Debt-Fueled Policies Could Ignite a Bitcoin Rally

In his latest blog post, Hayes said that Trump’s approach to financing his “America First” policies will involve extensive debt issuance, which would require the Federal Reserve to increase money supply and lower interest rates. He noted that such conditions have been historically favorable for Bitcoin.

Hayes also outlined how Scott Bessent, Trump’s Treasury Secretary, aims to restructure US debt by extending maturities and reducing yields. He sees this as a “soft default” that lowers real debt burdens.

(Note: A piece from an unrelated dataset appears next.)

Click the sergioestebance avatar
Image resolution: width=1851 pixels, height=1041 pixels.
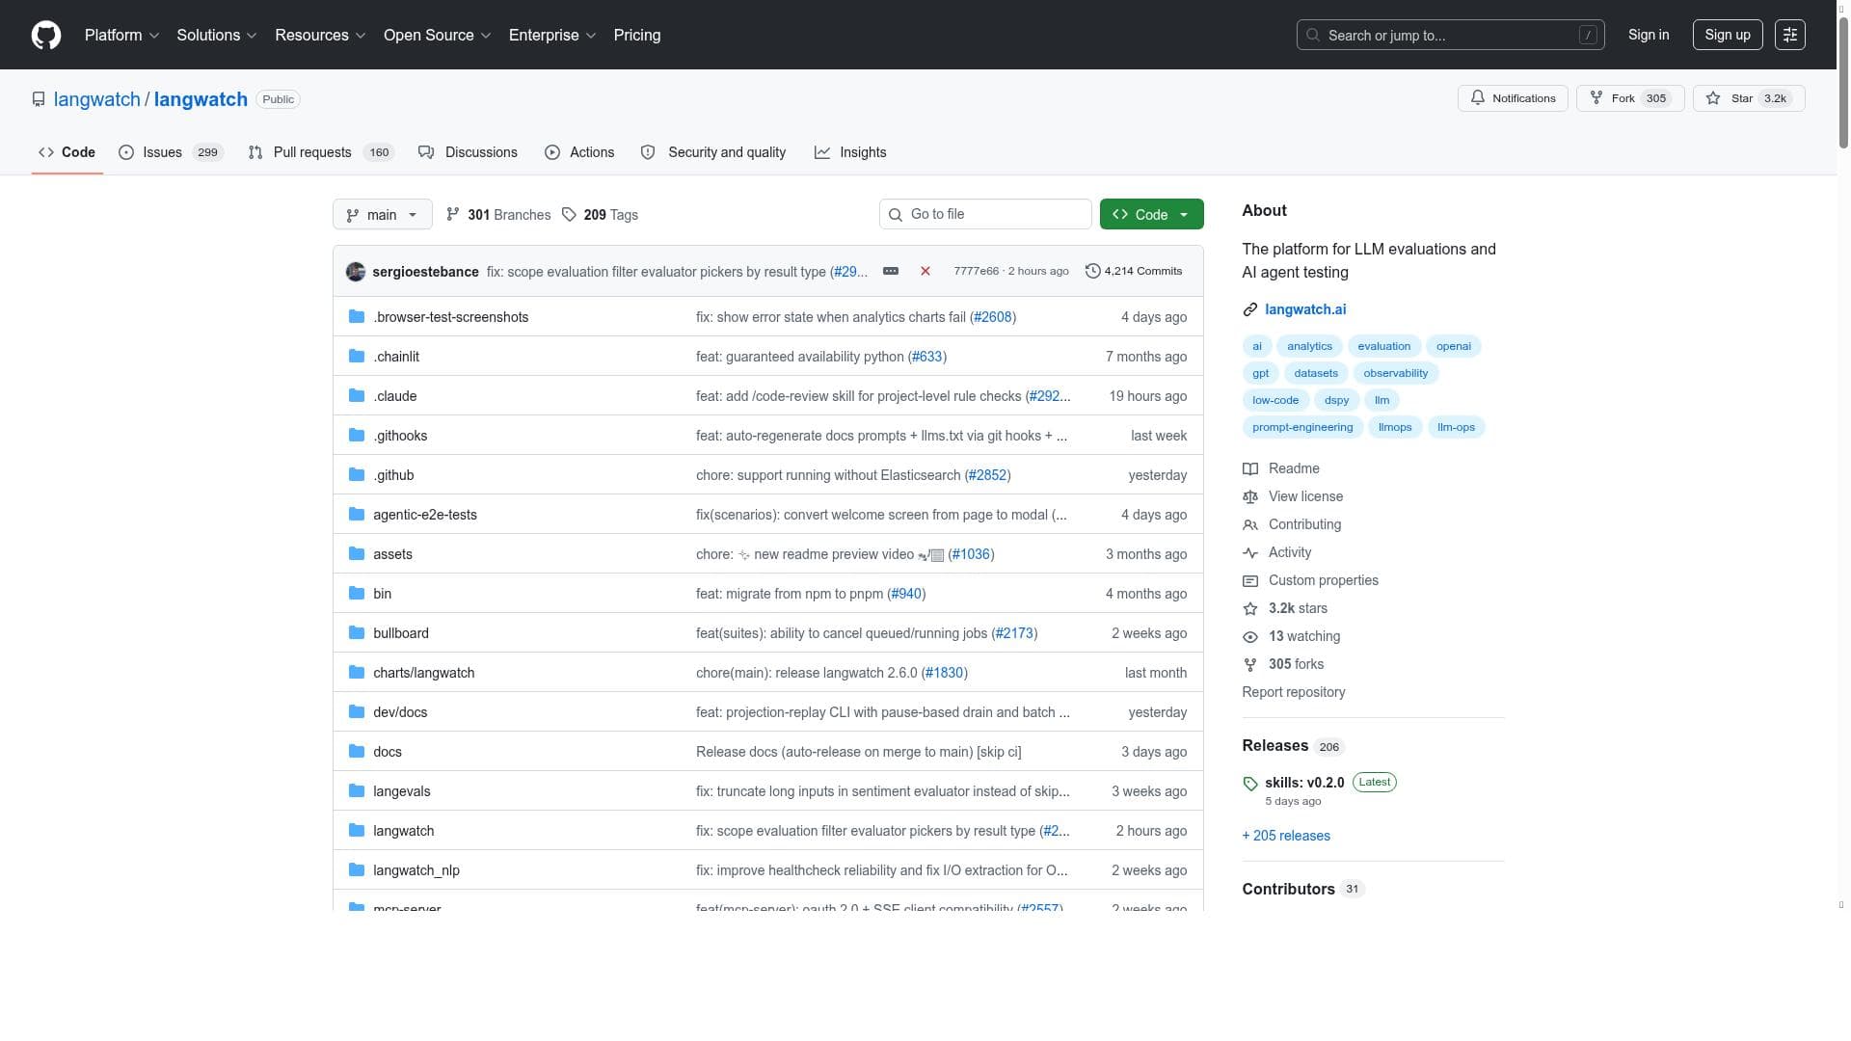click(x=356, y=272)
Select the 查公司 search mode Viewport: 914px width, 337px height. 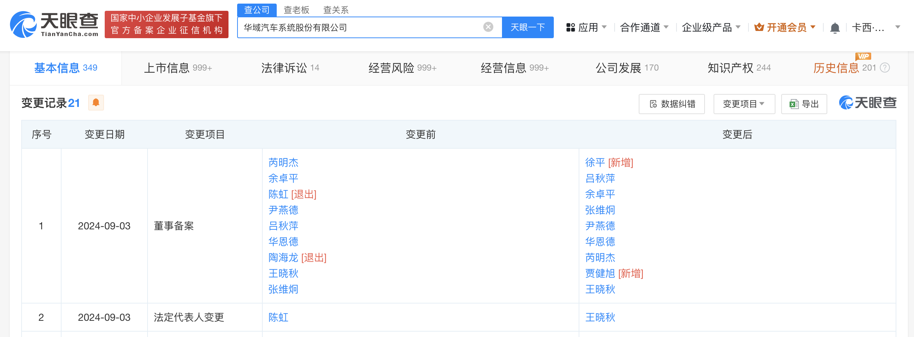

This, combined with Trump’s push to cut government spending through the Department of Government Efficiency (DOGE), may induce a recession, thereby forcing the Federal Reserve to pivot toward monetary easing. The Fed, led by Jerome Powell, would then be expected to cut rates, halt quantitative tightening, and potentially restart quantitative easing – injecting trillions into the financial system.

$1 Million Target

Historically, aggressive monetary expansion has been bullish for Bitcoin. Hayes estimates that potential liquidity injections ranging between $2.74 trillion and $3.24 trillion could trigger a Bitcoin rally similar to the post-COVID surge, where the asset’s price multiplied 24 times despite the current struggle.

Given BTC’s larger market capitalization today, Hayes projected a more conservative but still significant 10x increase, which could drive its price toward $1 million during Trump’s presidency.

Bitcoin’s trajectory, according to Hayes, hinges on the interplay between Trump’s fiscal policies and the Federal Reserve’s response – both of which could set the stage for another major crypto bull run.